**** SOURCE DATA ****

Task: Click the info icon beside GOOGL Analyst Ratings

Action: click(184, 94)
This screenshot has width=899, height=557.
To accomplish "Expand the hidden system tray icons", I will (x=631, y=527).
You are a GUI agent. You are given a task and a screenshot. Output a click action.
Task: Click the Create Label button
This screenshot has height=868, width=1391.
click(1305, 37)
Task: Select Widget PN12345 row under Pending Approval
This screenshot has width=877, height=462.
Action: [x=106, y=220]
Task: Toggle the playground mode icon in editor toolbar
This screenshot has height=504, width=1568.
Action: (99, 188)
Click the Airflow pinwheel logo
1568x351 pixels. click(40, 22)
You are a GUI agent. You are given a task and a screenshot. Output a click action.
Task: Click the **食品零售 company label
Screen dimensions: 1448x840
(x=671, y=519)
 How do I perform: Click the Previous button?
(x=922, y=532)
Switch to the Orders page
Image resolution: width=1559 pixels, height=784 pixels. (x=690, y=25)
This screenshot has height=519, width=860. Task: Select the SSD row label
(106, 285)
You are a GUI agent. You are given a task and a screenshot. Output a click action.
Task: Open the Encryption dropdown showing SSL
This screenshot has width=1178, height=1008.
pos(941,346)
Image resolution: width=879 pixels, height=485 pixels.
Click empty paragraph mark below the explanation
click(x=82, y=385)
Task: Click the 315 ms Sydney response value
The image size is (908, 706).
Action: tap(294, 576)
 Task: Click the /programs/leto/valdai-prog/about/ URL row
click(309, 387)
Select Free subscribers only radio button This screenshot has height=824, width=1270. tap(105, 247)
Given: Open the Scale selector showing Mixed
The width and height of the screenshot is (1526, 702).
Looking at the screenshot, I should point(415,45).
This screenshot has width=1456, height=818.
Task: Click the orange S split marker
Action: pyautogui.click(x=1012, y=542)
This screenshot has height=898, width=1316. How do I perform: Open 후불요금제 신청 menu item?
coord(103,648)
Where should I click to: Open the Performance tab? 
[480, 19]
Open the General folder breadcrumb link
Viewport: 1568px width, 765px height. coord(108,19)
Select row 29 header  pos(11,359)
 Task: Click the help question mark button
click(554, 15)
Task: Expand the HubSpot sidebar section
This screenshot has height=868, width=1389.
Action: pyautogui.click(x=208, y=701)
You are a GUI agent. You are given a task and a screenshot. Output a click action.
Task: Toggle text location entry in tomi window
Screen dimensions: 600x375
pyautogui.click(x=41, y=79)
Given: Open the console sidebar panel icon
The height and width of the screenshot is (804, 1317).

****

#### PROBLEM STATEMENT:
Output all of the entries above again verbatim, line for line, with nothing changed.

#### CORRECT RESPONSE:
Task: Click the info icon beside GOOGL Analyst Ratings

Action: click(184, 94)
This screenshot has width=899, height=557.
To accomplish "Expand the hidden system tray icons", I will (x=631, y=527).
You are a GUI agent. You are given a task and a screenshot. Output a click action.
Task: Click the Create Label button
This screenshot has height=868, width=1391.
click(1305, 37)
Task: Select Widget PN12345 row under Pending Approval
This screenshot has width=877, height=462.
Action: [x=106, y=220]
Task: Toggle the playground mode icon in editor toolbar
This screenshot has height=504, width=1568.
Action: (99, 188)
Click the Airflow pinwheel logo
1568x351 pixels. click(40, 22)
You are a GUI agent. You are given a task and a screenshot. Output a click action.
Task: Click the **食品零售 company label
Screen dimensions: 1448x840
(x=671, y=519)
 How do I perform: Click the Previous button?
(x=922, y=532)
Switch to the Orders page
Image resolution: width=1559 pixels, height=784 pixels. (x=690, y=25)
This screenshot has height=519, width=860. Task: Select the SSD row label
(106, 285)
You are a GUI agent. You are given a task and a screenshot. Output a click action.
Task: Open the Encryption dropdown showing SSL
This screenshot has width=1178, height=1008.
pos(941,346)
Image resolution: width=879 pixels, height=485 pixels.
Click empty paragraph mark below the explanation
click(x=82, y=385)
Task: Click the 315 ms Sydney response value
The image size is (908, 706).
Action: tap(294, 576)
 Task: Click the /programs/leto/valdai-prog/about/ URL row
click(309, 387)
Select Free subscribers only radio button This screenshot has height=824, width=1270. tap(105, 247)
Given: Open the Scale selector showing Mixed
The width and height of the screenshot is (1526, 702).
Looking at the screenshot, I should point(415,45).
This screenshot has width=1456, height=818.
Task: Click the orange S split marker
Action: pyautogui.click(x=1012, y=542)
This screenshot has height=898, width=1316. How do I perform: Open 후불요금제 신청 menu item?
coord(103,648)
Where should I click to: Open the Performance tab? 
[480, 19]
Open the General folder breadcrumb link
Viewport: 1568px width, 765px height. coord(108,19)
Select row 29 header  pos(11,359)
 Task: Click the help question mark button
click(554, 15)
Task: Expand the HubSpot sidebar section
This screenshot has height=868, width=1389.
Action: pyautogui.click(x=208, y=701)
You are a GUI agent. You are given a task and a screenshot. Output a click action.
Task: Toggle text location entry in tomi window
Screen dimensions: 600x375
pyautogui.click(x=41, y=79)
Given: Open the console sidebar panel icon
The height and width of the screenshot is (804, 1317).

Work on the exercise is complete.